Whether Corrin is regarded as a visionary (a “Messiah of Fast Food,” as one franchisee dubbed him) or simply a smart salesman, there is no mistaking his integral position at the heart of Freshii—past, present, and most likely future, too.
He says he never wrote a business plan for the company but was able to persuade a dentist and nurse (his parents) to give him enough money to open the very first restaurant. He’s also proud that the company has been able to do so much with less than $5 million in equity invested.
Corrin’s enthusiasm for Freshii spills into the greater trend toward healthy foods. He sees the brand as a member of a much larger reformation effort within foodservice—and one in which he plans to participate.

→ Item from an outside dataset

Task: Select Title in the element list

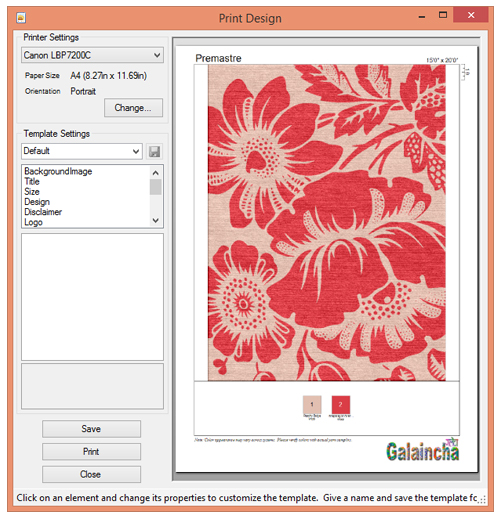Action: pos(32,182)
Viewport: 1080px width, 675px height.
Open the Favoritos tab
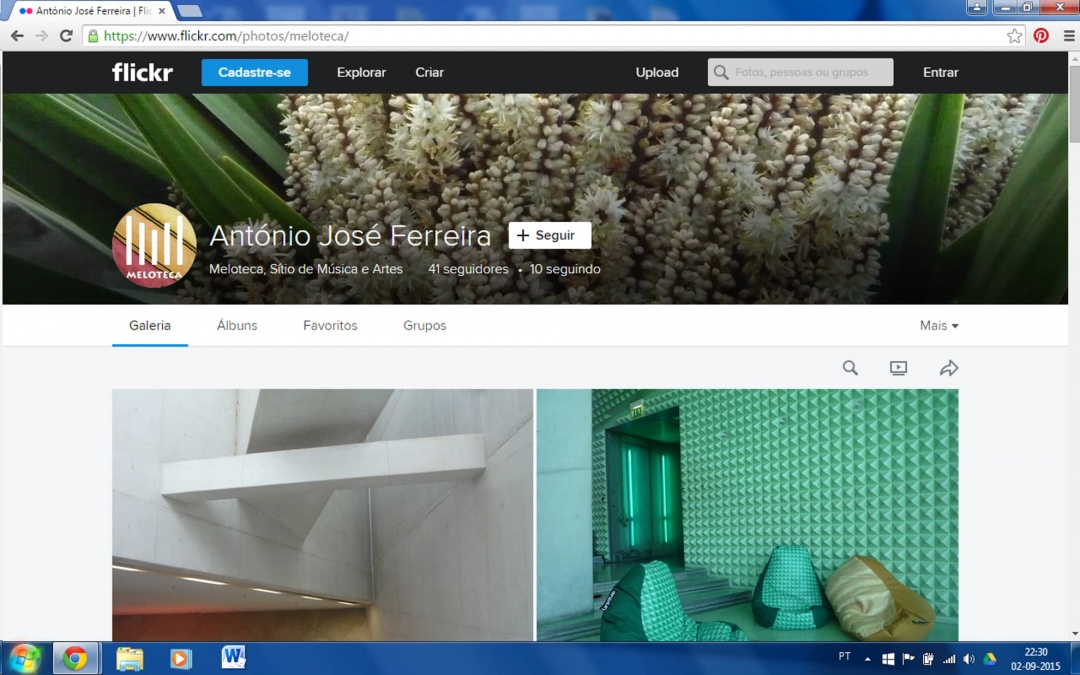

“This is the only thing I’m ever going to do in my career,” Corrin says. “It’s actually a great feeling. I think that’s a great feeling for our franchise partners, because they’re in this for the long run, too. They know that like Fred DeLuca and like Howard Schultz, who’ve been in their companies since the start, I’m not going anywhere.”
right on target
Adding to a year of rapid growth, Freshii put another feather in its cap in the form of a new partnership with retail giant Target. Beginning in October, Freshii will supplant the standard Target Café models in 10 stores between Target’s hometown of Minneapolis and Chicago, which is Freshii’s U.S. headquarters.
Earlier this year, Target CEO and chairman Brian Cornell told analysts that food would be “a critically important area of opportunity” for the company. Freshii founder Matthew Corrin says this statement was especially encouraging to his team.
“When the CEO goes on the record and says, ‘Bringing better-for-you food, better ingredients, [and] healthier brands into our box is our future,’ I think that’s incredibly progressive thinking,” Corrin says. “One, I applaud him, and two, we’re thrilled to be partnering with them.”
Because Freshii can operate within a 150-square-foot space, customers will have access to the entire menu and the “full Freshii experience,” Corrin says. In many cases, the units will find a familiar face in the form of preexisting Starbucks stores, which Corrin says are often neighbors to the standalone units.
While these nontraditional stores have the potential to capture new customers, Corrin says, they also further Freshii’s mission to be a convenient yet healthy fast-food restaurant.
“This goes back to the concept that people eat healthy when it’s very convenient,” Corrin says. “When the path of least resistance is a slice of pizza or a hot dog, you might grab for that. When it’s a fresh-pressed juice or a quinoa bowl or a salad, there’s a better chance you’re going to grab for that.”
Although Corrin is reluctant to discuss future plans for additional stores within Target, he acknowledges that neither party entered the agreement to open only a dozen stores.
“We look forward to a long-term relationship and hopefully the rollout of several hundred locations,” he says.